Problem to work on: Give the lines between the one holding "Given: Click the SAVE button" and the one holding "Switch to Python35", inclusive, as a numbered list with blank lines omitted.

Information given:

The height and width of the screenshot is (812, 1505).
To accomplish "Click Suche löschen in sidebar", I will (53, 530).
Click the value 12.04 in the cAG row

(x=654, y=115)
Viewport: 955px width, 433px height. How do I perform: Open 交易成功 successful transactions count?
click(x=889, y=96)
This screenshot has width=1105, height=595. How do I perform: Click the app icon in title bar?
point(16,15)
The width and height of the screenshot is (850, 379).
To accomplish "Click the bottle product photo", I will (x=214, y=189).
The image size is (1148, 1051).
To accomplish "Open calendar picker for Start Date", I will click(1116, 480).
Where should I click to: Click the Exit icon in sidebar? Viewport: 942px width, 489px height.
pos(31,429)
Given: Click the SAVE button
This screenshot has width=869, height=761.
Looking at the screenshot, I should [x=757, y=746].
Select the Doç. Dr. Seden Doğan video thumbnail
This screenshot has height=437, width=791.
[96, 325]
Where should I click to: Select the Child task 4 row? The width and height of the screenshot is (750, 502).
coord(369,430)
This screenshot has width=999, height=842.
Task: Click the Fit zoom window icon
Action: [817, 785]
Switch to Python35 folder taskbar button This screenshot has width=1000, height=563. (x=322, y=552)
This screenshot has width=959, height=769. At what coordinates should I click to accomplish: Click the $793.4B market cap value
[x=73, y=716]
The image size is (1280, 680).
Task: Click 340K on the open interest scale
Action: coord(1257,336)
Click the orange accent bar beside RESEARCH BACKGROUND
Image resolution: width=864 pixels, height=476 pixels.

Task result:
1. Given: Click the SAVE button
2. This screenshot has width=869, height=761.
3. Looking at the screenshot, I should [x=757, y=746].
4. Select the Doç. Dr. Seden Doğan video thumbnail
5. This screenshot has height=437, width=791.
6. [96, 325]
7. Where should I click to: Select the Child task 4 row? The width and height of the screenshot is (750, 502).
8. coord(369,430)
9. This screenshot has width=999, height=842.
10. Task: Click the Fit zoom window icon
11. Action: [817, 785]
12. Switch to Python35 folder taskbar button This screenshot has width=1000, height=563. (x=322, y=552)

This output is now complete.